>> START EXCERPTED RECORDS

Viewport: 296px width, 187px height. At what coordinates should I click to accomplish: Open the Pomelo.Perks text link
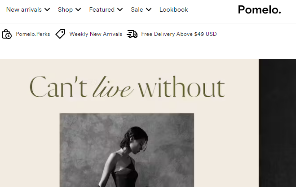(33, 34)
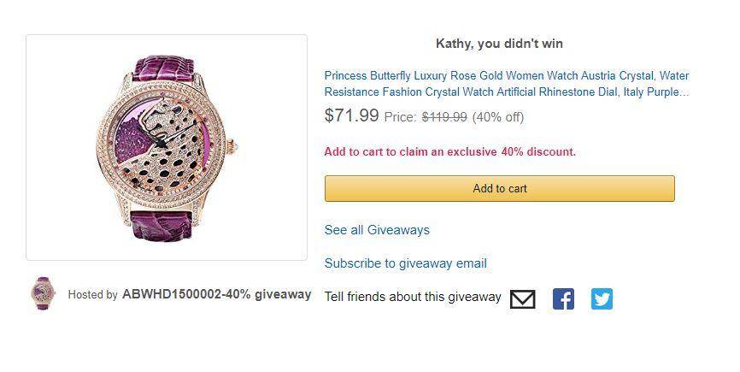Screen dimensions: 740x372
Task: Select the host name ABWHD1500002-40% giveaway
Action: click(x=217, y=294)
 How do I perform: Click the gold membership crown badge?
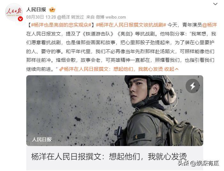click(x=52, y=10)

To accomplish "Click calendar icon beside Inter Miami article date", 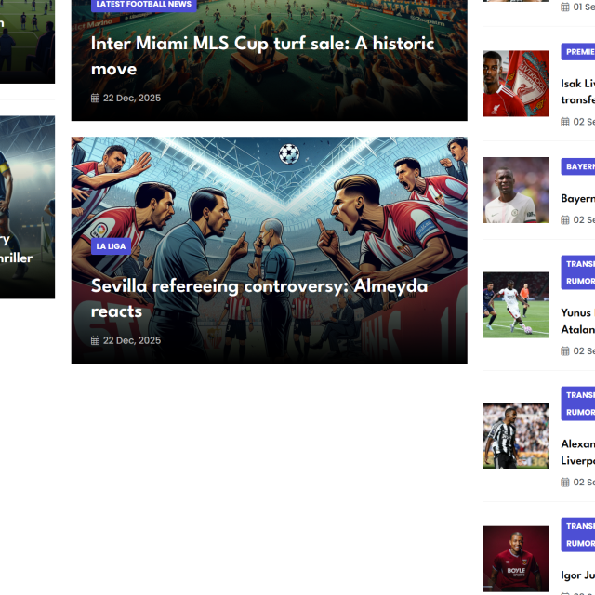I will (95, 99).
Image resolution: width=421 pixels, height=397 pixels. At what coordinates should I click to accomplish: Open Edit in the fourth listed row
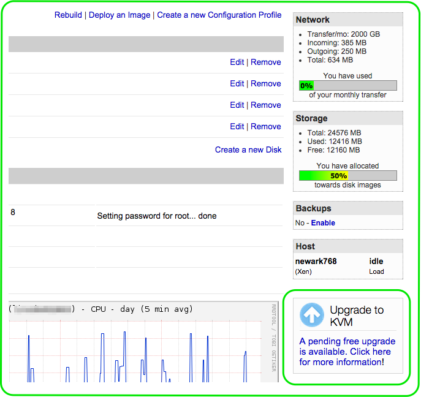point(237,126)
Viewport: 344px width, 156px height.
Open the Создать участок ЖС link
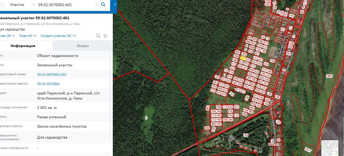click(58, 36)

>> END EXCERPTED RECORDS
>> START EXCERPTED RECORDS

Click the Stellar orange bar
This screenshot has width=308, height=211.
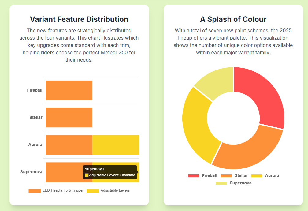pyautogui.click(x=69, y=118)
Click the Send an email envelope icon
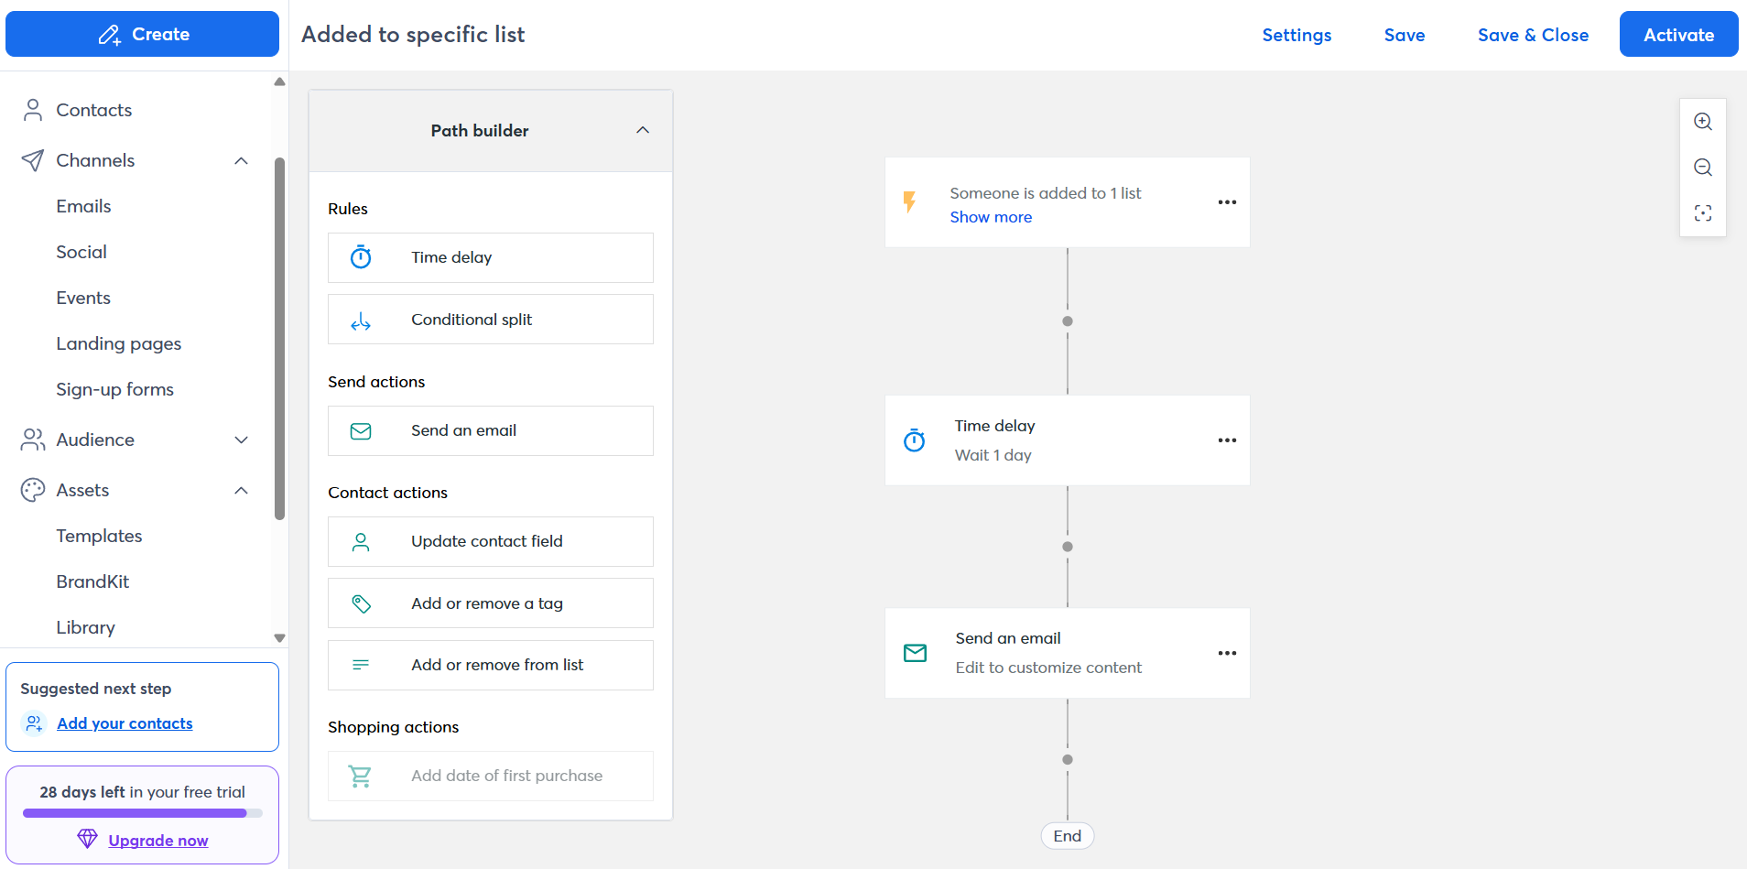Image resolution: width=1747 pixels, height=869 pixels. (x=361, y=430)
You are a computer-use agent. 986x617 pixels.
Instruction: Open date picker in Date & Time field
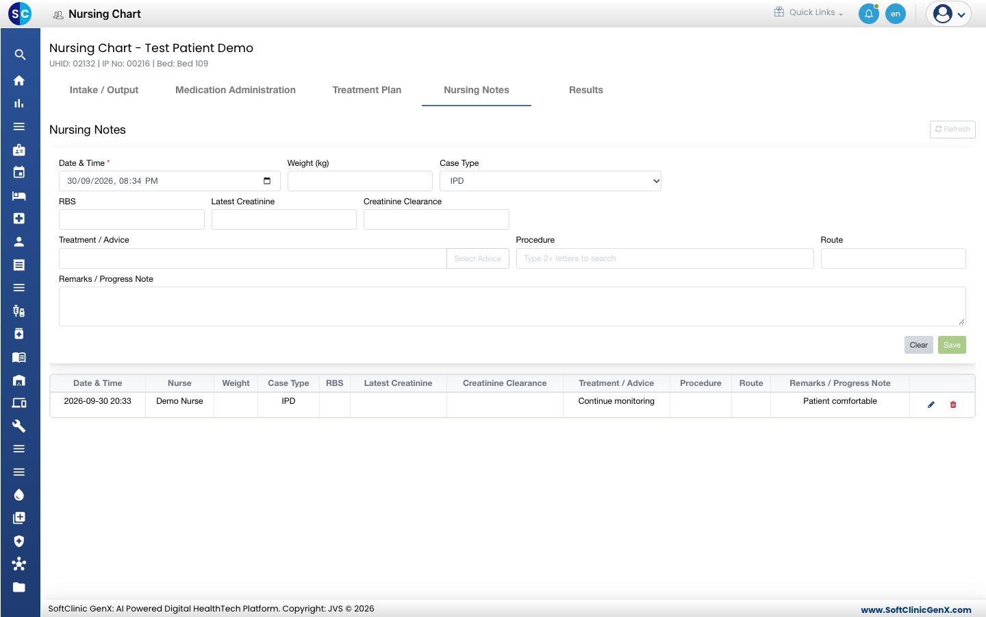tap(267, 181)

>> END EXCERPTED RECORDS
>> START EXCERPTED RECORDS

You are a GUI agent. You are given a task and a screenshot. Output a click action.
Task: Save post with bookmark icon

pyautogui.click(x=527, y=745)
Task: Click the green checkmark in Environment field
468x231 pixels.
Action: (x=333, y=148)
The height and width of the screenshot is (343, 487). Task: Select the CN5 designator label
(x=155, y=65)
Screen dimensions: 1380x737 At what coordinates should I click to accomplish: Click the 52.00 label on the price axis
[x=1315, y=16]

>> END EXCERPTED RECORDS

## WHAT YOU NEED TO DO
Print the records from the line that contains "You are a GUI" through the line that contains "(x=155, y=65)", copying each line exactly.

## WRITTEN RESPONSE
You are a GUI agent. You are given a task and a screenshot. Output a click action.
Task: Save post with bookmark icon

pyautogui.click(x=527, y=745)
Task: Click the green checkmark in Environment field
468x231 pixels.
Action: (x=333, y=148)
The height and width of the screenshot is (343, 487). Task: Select the CN5 designator label
(x=155, y=65)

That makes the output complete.